For someone who moves as often as I do, I have a great deal of junk- especially as “De-cluttering” is fashionable. I have a spare bedroom filled with junk, stuff I might use again and stuff I certainly won’t, and there is a bag in it which gives me painful memories when I see it in the pile, though I cannot quite bring myself to throw it away. It contains four plastic dilators, some outdated lubricant, and tools for douching myself.
I went to Thailand for my op, having heard that Dr. Suporn Watanyusakul produced particularly deep neovaginas, did not require pre-operative electrolysis to remove hair from the scrotum, and preserved the glans to produce a clitoris. Rather than lining the neovagina with penile skin, he used the scrotum, and I understand much of my seven hours under anaesthetic was occupied removing those hairs. Scrotal skin does not stretch like penile skin does, but there was no need to stretch with the 7″ of depth he generally achieved. Immediately after, I would have to “dilate” by inserting a plastic dildo into myself for two hours each morning and two hours each evening. I would hold a water-bottle between my legs to prevent the dilator from coming out.

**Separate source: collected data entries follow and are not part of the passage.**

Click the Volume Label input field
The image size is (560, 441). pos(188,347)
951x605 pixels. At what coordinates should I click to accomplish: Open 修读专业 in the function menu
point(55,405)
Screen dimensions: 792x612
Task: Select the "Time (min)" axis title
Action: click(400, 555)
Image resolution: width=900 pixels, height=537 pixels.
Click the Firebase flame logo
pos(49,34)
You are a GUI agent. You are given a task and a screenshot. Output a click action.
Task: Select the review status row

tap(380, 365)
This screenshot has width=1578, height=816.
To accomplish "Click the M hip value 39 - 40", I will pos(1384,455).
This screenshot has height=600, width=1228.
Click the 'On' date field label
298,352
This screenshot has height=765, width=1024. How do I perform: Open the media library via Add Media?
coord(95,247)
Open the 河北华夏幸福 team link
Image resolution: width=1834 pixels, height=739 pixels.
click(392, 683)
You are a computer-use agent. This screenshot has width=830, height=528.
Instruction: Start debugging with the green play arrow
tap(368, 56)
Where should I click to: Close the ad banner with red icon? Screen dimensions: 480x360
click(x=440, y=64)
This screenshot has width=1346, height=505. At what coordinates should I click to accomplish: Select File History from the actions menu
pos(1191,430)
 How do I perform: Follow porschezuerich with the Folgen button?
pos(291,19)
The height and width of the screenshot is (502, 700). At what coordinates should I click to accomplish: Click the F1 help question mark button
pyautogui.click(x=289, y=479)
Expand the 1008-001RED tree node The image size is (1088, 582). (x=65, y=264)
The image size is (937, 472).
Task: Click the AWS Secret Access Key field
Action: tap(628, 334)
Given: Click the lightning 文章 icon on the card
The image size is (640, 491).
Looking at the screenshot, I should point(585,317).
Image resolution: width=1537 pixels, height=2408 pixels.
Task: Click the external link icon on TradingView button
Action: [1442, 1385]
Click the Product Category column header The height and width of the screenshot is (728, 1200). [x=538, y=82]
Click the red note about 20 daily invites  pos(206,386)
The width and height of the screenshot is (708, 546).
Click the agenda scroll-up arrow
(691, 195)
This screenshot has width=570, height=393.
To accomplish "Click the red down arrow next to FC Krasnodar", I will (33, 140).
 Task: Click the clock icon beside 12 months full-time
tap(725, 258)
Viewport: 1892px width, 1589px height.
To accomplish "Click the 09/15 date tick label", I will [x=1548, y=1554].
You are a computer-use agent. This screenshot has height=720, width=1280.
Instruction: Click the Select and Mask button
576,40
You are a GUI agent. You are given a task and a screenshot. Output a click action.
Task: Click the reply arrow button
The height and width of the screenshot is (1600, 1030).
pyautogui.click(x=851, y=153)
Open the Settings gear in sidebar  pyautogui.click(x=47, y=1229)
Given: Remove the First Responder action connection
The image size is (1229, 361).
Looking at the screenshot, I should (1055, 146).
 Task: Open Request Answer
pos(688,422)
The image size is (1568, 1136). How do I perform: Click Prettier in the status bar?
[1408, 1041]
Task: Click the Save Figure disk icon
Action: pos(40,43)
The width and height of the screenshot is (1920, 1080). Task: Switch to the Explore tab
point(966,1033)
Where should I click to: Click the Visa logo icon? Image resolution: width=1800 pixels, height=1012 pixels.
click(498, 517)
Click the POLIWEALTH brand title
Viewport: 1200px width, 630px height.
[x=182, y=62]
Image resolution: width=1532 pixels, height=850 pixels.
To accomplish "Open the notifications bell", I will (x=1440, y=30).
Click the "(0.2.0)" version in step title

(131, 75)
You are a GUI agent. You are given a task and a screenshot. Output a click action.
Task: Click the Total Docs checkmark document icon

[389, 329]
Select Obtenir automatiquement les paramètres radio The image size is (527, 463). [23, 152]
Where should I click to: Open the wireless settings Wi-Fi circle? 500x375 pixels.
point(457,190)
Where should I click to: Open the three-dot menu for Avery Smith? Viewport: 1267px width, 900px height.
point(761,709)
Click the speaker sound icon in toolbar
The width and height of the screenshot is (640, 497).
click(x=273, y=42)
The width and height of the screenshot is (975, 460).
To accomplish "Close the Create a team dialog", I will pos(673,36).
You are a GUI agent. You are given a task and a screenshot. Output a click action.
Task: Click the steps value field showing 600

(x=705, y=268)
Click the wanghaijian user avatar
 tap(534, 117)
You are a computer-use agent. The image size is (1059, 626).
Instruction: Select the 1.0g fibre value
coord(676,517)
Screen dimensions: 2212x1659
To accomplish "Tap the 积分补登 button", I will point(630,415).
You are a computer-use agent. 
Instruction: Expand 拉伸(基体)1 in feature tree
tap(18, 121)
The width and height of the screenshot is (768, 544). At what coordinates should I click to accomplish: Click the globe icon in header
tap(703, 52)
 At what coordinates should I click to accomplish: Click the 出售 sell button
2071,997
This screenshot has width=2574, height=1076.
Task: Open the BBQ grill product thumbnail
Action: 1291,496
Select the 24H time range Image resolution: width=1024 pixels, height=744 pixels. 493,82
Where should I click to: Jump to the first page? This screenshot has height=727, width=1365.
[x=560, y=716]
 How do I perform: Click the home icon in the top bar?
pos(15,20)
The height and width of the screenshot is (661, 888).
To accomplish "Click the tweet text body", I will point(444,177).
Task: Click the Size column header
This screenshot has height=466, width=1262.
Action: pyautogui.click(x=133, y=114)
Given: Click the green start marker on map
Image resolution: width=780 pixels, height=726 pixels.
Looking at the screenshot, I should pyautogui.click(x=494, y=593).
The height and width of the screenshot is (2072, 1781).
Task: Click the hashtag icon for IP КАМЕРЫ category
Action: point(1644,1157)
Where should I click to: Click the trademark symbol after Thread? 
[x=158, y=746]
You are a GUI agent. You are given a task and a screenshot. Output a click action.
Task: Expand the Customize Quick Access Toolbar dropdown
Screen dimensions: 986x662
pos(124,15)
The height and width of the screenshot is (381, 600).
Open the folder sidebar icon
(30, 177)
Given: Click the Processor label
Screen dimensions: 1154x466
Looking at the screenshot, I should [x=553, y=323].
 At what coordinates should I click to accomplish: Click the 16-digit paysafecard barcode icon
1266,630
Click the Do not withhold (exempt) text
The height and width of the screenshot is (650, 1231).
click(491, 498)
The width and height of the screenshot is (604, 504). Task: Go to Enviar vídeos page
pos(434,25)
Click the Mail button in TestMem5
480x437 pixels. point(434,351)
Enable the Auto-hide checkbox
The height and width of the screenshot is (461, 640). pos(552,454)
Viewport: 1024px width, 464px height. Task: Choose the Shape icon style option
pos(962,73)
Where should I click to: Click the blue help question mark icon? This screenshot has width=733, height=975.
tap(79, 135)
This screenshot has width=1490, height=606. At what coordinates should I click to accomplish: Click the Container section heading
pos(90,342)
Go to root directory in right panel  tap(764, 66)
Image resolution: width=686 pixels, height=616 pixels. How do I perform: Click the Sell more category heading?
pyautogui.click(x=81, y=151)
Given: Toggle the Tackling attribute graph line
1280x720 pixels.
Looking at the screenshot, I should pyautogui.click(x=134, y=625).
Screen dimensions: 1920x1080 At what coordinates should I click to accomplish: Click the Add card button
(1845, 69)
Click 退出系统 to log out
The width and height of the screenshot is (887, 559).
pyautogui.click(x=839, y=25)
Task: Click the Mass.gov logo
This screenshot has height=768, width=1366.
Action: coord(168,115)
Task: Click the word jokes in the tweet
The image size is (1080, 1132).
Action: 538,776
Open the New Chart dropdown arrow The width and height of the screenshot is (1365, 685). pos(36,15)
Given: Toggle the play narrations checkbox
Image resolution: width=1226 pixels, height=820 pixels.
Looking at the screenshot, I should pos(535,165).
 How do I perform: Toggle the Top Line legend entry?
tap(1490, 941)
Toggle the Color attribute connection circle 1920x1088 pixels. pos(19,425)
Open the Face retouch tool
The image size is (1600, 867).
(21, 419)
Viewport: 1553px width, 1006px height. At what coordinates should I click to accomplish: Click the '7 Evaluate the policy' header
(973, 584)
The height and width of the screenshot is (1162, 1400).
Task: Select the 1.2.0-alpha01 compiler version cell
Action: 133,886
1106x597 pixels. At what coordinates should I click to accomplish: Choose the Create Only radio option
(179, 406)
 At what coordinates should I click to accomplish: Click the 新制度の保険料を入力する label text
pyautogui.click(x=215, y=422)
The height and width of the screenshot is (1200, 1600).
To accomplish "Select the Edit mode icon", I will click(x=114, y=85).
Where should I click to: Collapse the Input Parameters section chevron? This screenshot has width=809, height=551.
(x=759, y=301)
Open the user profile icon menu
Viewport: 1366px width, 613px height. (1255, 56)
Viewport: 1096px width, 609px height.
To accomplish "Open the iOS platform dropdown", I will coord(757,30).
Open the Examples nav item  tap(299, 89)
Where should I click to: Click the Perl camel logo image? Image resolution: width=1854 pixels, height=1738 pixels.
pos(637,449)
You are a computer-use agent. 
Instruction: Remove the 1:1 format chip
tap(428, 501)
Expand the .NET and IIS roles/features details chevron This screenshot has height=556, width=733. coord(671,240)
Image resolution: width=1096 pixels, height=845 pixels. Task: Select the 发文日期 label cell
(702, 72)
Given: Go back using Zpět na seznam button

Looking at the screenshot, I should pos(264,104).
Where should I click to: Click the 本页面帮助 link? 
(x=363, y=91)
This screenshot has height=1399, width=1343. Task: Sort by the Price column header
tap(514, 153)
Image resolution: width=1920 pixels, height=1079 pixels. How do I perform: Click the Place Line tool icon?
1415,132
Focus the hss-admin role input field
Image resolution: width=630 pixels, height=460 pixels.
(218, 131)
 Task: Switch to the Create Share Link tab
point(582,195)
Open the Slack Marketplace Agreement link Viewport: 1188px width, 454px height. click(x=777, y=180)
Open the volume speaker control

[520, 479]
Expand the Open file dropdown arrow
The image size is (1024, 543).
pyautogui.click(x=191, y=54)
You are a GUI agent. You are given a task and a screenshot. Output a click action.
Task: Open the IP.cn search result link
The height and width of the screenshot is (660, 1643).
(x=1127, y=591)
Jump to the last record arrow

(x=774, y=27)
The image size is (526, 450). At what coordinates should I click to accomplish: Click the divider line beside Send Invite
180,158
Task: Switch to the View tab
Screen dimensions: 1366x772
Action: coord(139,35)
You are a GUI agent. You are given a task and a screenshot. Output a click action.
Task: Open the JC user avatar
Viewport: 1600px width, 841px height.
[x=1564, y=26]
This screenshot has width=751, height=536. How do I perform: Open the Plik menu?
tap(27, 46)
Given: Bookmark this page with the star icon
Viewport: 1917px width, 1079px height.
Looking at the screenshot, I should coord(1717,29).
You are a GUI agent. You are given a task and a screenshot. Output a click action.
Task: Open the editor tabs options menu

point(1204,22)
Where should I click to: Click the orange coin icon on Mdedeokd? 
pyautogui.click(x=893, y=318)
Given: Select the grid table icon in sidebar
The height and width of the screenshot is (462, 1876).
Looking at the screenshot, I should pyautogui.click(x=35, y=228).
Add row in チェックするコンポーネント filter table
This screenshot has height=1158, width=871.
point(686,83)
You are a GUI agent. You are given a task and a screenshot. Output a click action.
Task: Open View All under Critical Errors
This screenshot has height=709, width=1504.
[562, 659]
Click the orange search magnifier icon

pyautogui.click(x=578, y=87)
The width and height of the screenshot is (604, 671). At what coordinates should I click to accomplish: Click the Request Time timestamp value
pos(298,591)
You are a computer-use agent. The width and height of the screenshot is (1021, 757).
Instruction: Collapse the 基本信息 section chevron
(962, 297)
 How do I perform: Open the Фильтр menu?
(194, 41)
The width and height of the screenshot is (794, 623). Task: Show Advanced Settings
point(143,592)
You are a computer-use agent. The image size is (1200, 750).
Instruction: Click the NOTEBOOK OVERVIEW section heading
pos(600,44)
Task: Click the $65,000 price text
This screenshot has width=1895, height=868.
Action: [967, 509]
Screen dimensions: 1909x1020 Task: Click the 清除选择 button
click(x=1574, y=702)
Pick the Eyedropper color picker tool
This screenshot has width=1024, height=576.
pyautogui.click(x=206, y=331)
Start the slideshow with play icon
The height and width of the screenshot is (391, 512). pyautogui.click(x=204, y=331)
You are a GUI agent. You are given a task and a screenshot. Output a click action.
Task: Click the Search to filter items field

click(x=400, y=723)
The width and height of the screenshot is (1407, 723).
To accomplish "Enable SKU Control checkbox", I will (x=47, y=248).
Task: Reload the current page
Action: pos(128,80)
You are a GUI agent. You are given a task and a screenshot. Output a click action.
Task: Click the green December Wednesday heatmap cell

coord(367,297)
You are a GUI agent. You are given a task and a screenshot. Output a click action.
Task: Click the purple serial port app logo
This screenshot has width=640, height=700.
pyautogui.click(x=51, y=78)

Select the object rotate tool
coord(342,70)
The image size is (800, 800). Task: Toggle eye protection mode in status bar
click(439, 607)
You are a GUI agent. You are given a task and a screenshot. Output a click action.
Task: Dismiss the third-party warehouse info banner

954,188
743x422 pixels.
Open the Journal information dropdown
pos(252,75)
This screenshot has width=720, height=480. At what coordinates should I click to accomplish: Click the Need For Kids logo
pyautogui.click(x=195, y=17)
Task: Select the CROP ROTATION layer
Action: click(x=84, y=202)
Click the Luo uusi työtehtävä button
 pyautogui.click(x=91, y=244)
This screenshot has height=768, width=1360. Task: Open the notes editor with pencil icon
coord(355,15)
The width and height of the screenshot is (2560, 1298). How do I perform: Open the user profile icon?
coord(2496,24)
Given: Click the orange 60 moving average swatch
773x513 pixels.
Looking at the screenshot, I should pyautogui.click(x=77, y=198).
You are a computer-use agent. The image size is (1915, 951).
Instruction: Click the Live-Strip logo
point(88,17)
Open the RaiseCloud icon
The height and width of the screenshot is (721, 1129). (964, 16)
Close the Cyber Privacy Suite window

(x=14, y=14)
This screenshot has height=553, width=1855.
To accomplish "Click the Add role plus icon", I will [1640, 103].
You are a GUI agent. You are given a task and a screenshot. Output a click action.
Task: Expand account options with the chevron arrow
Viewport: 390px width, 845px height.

I found this painful. The pain was in the opening to my vagina, and was constant while I dilated. Initially I was supposed to put in the medium dilator at first and replace it with the larger one, and then use the larger one only. I found this difficult. I used to get up at five, insert the dilator, and lie in bed trying to rest, but though I was supine I found it exhausting rather than restful. I crashed my car, writing it off and damaging another which I shunted, driving home in order to dilate after work. I hated it.
After six months, I was supposed to be able to reduce this to one session of two hours each day. However, when I did so, I found I could only use the medium dilator. On two hours a day, the opening was shrinking. So I gave up. I consulted a plastic surgeon and a gynaecologist, but rather than looking for a solution I was really seeking absolution for giving up. I could not celebrate my determination in sticking out six months, as I had failed. Eventually, I absolved myself.
I thought the orifice would heal up, and it does, but very slowly: ten years later I still have a neovagina, suitable for intercourse if my partner’s penis is no longer or thicker than my thumb. (People sometimes comment on my beautiful, feminine hands.) I had one try at what we jokingly referred to as “organic dilation”- using something organic rather than plastic- but it did nothing for me. My friend said her partner, after, complained of being sore, as our organ is not as stretchy as real ones. I have little sexual sensation in my clitoris, though this may be psychological rather than physical.
Some years after a trans woman gave me a dilator as thick as my thumb, to use in order to build up to thicker ones. Worth a try, perhaps, though I have never used it. Yet I cannot bring myself to throw that bag away.